Un changement est intervenu dans la présentation au cours des dernières années. Auparavant, les magrets de canard étaient découpés en tranches presque aussi fines que du papier, de l’avant à l’arrière de la poitrine, et déposées sur l’assiette d’une façon qui n’était pas sans évoquer un carpaccio. Afin de donner davantage de consistance à chaque bouchée, Michel Rostang propose désormais les magrets dans des tranches plus épaisses, découpées de l’extérieur vers l’intérieur. Pour avoir savouré l’une et l’autre au fil des années, je peux affirmer que les deux se valent. Selon les deux méthodes, le canard est éthéré, tendre avec la consistance précise que Michel Rostang voulait obtenir en modifiant
le découpage et il baigne dans une sauce à la suprême richesse. Ce n’est pas le fruit du hasard si Escoffier spécifiait en détail la préparation d’un canard au sang, sans oublier la presse en argent, car sans sa contribution à la sauce, tout l’éclat de la recette serait perdu. Il se présente avec une évidence d’autant plus forte que son incorporation au centenaire des Dîners d’Escoffier était autant nécessaire qu’obligatoire, car ce mets incarne l’un des piliers fondamentaux de la grande cuisine française. Afin de ponctuer le message et d’assurer au convive qu’il ne dîne pas dans un spa, mais qu’il célèbre une véritable fête, le canard est accompagné d’un scandaleux gratin de pommes de terre.

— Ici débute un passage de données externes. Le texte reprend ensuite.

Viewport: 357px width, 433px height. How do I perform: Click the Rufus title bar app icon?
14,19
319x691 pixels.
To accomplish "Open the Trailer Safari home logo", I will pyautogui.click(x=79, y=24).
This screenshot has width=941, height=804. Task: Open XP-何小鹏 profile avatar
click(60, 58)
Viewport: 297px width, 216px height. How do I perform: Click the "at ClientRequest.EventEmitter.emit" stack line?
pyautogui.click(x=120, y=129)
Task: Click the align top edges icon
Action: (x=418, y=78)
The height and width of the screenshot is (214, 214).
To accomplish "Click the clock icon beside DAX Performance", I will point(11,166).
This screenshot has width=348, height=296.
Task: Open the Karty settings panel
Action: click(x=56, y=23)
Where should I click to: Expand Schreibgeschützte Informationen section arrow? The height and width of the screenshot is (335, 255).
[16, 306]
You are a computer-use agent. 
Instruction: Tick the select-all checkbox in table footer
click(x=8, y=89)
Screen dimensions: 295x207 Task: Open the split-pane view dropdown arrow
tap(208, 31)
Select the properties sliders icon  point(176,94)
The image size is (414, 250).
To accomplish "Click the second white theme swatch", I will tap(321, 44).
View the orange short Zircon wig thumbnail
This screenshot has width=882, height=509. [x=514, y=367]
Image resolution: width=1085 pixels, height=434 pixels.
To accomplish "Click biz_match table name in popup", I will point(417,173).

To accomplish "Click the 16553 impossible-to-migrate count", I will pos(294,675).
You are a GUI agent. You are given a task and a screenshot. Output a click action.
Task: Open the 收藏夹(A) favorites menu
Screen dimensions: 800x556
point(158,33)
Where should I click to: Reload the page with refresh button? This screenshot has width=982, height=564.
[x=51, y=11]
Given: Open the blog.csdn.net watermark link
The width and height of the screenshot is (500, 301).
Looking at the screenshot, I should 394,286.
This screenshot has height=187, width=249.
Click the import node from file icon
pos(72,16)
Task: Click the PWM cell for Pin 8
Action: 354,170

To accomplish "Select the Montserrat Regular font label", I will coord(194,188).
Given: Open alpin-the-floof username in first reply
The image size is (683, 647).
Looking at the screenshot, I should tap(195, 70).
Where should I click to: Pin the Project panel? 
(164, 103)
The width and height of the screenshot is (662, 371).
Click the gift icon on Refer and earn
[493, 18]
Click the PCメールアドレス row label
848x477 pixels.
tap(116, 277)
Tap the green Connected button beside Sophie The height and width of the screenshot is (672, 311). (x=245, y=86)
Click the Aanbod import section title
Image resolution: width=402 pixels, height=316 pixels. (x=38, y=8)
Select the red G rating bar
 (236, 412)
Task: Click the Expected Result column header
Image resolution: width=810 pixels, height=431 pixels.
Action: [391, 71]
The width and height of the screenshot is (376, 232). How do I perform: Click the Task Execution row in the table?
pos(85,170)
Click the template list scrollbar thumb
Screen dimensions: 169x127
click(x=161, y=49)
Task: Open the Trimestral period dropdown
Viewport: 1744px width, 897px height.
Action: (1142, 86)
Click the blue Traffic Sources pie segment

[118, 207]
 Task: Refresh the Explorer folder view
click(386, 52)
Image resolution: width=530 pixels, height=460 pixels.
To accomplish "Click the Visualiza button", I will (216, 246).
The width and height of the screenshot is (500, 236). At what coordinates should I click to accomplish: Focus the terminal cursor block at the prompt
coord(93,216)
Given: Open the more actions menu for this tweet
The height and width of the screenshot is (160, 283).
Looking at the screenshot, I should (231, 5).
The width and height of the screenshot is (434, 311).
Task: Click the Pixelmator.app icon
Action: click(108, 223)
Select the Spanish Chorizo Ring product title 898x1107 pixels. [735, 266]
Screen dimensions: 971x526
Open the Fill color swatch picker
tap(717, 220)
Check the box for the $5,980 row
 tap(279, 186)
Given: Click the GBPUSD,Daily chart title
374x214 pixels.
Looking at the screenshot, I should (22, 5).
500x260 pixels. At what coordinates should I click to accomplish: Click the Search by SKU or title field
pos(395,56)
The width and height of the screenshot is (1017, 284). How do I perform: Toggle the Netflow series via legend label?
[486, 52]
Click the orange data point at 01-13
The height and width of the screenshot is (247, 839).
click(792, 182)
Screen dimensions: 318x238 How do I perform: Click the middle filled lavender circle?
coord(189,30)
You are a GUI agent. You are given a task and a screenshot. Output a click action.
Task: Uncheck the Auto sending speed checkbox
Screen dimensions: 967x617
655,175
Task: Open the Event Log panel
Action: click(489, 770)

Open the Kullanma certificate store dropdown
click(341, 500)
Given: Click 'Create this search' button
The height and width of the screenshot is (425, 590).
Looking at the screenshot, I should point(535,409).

La Noix de ris de veau croustillante aux écrevisses, fanes de navets farcies d’une crème de persil et champignons de Paris produit une forte impression. Pour ses ris de veau, Michel Rostang ne déroge pas au classicisme. Ce plat permet systématiquement de tester la maîtrise de la technique en cuisine. S’il est préparé correctement, un vœu rarement exaucé, il présente un surprenant contraste de textures entre un extérieur croustillant et un intérieur délicat et velouté. Michel Rostang parvient parfaitement à ce résultat et l’association avec la sauce aux écrevisses est tout à la fois traditionnelle et sublime.
Le Soufflé chaud au caramel beurre salé, sorbet aux « poires Williams » est un dessert pérenne chez Michel Rostang. Même si la description semble emprunter un chemin familier, le chef l’enrichit de nouvelles contributions de son invention. La base de caramel salé gagne en consistance et en profondeur par l’adjonction de noisettes. Proposé en accompagnement, le sorbet de poires recèle d’autres surprises avec le poivre de Sichuan qui lui apporte une note exotique pleine de verve. Pour les fans de sauce au caramel salé, cette préparation mérite un service généreux.
Depuis trois décennies, la rue Rennequin est l’une de mes destinations parisiennes de prédilection. Il est réconfortant de constater que Michel Rostang honore les mêmes valeurs qui l’ont rendu célèbre au début de sa carrière. Pour les fervents de la grande cuisine française comme pour les amateurs qui l’ont délaissée au profit d’élans modernistes et souhaitent combler leur retard, l’oasis parisienne de la rue Rennequin exerce une attraction irrésistible.